Several past projects funded by SARE relate to whole farm or reduced-input management. While these projects will help to inform the development of EDIC’s model farm, relatively few past SARE projects focused on a whole systems approach to sustainable food system development. The Nebraska Food Network by Paul Rohrbaugh established a network of local farmers, tested a model for local marketing, and built awareness of regional food systems. In addition, George Stevenson with the University of Wisconsin in Madison received a SARE grant in 1999 to determine the potential for institutional food purchasing in Wisconsin. Both of these projects provide useful models for EDIC’s proposed work. Through its work over the past two years, EDIC has added several unique features to this growing field of interest, including: identifying the role that liberal arts colleges can play in sustainable agriculture education, combining financial and intellectual resources of colleges and universities to support local food system development, forming collaborative networks for regional food system development, moving farm and food systems into regional economic development considerations, and identifying opportunities for waste streams to provide agricultural inputs.
Our overall goal is to leverage the buying power and knowledge resources of a prominent liberal arts college in collaboration with a diverse range of community partners to stimulate a stronger regional food economy in Northeast Ohio. Over the next two years, our short-term outcomes include:
a) establishment of an economically-viable model for whole systems agriculture on a 70-acre farmstead owned by Oberlin College;
b) formation of a local growers consortium to increase direct sales to Oberlin College and other institutional markets; and
c) utilizing in-vessel composting technology to divert institutional food waste from the landfill to the 70-acre farm.

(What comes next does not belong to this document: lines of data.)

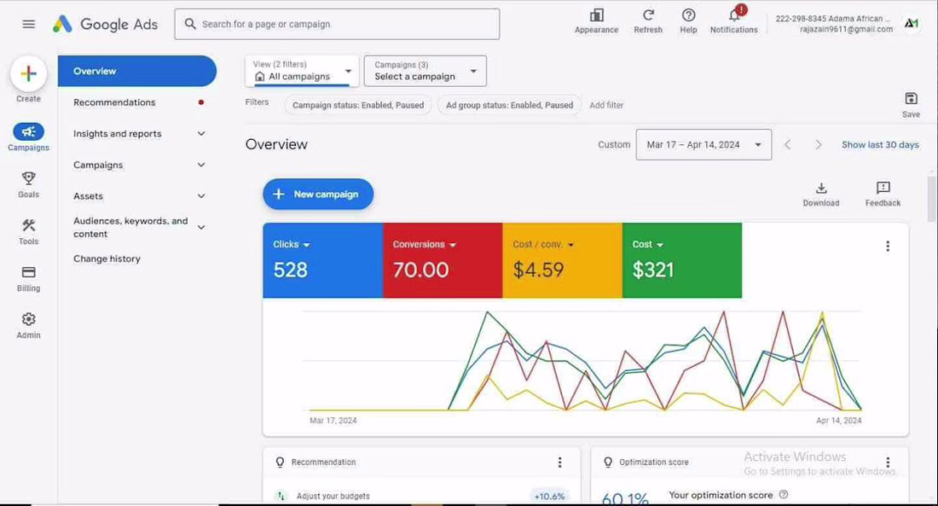
Task: Open the hamburger main menu
Action: [x=28, y=24]
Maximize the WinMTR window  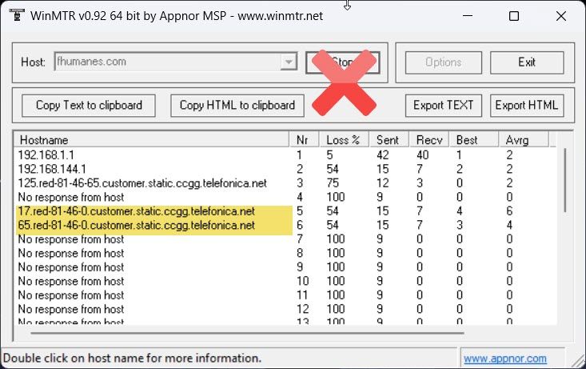coord(514,16)
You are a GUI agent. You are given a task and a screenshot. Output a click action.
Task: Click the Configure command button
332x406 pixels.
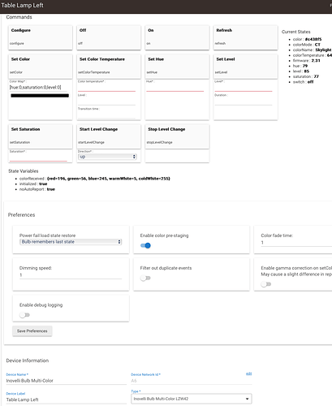(x=41, y=37)
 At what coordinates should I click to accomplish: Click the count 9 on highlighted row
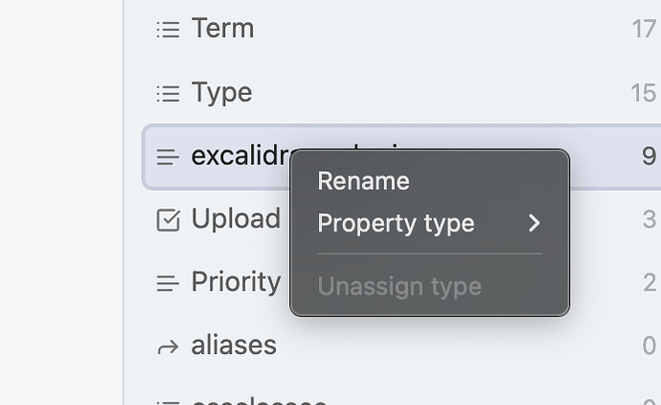coord(650,156)
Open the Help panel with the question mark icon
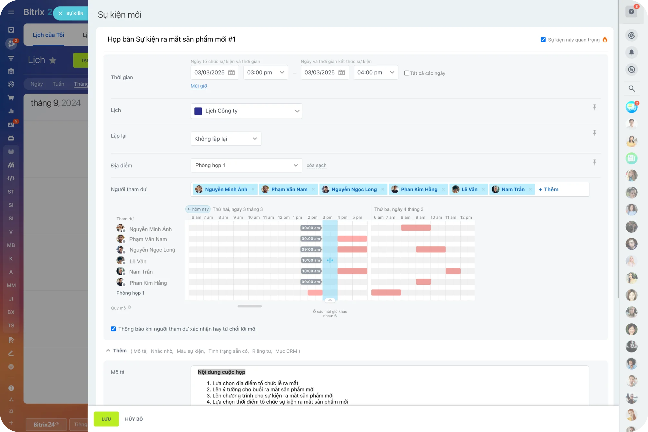The width and height of the screenshot is (648, 432). pos(631,12)
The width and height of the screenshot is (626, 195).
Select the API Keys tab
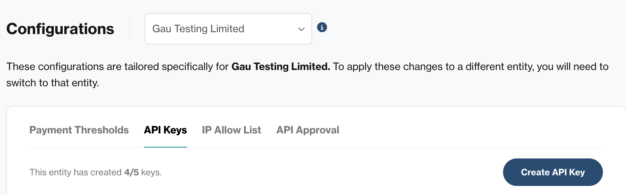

The long-term impact of this project will be the establishment of several models to support a stronger regional food economy. First, it will provide opportunities for applied research and interdisciplinary collaboration for college students and faculty. Second, it will provide the basis for a broader curriculum on sustainable food systems to be developed for local schools. Third, it will provide educational activities and opportunities for collaboration amongst local growers. Finally, it will serve as a model for utilizing college or university resources for stimulating a sustainable local food economy.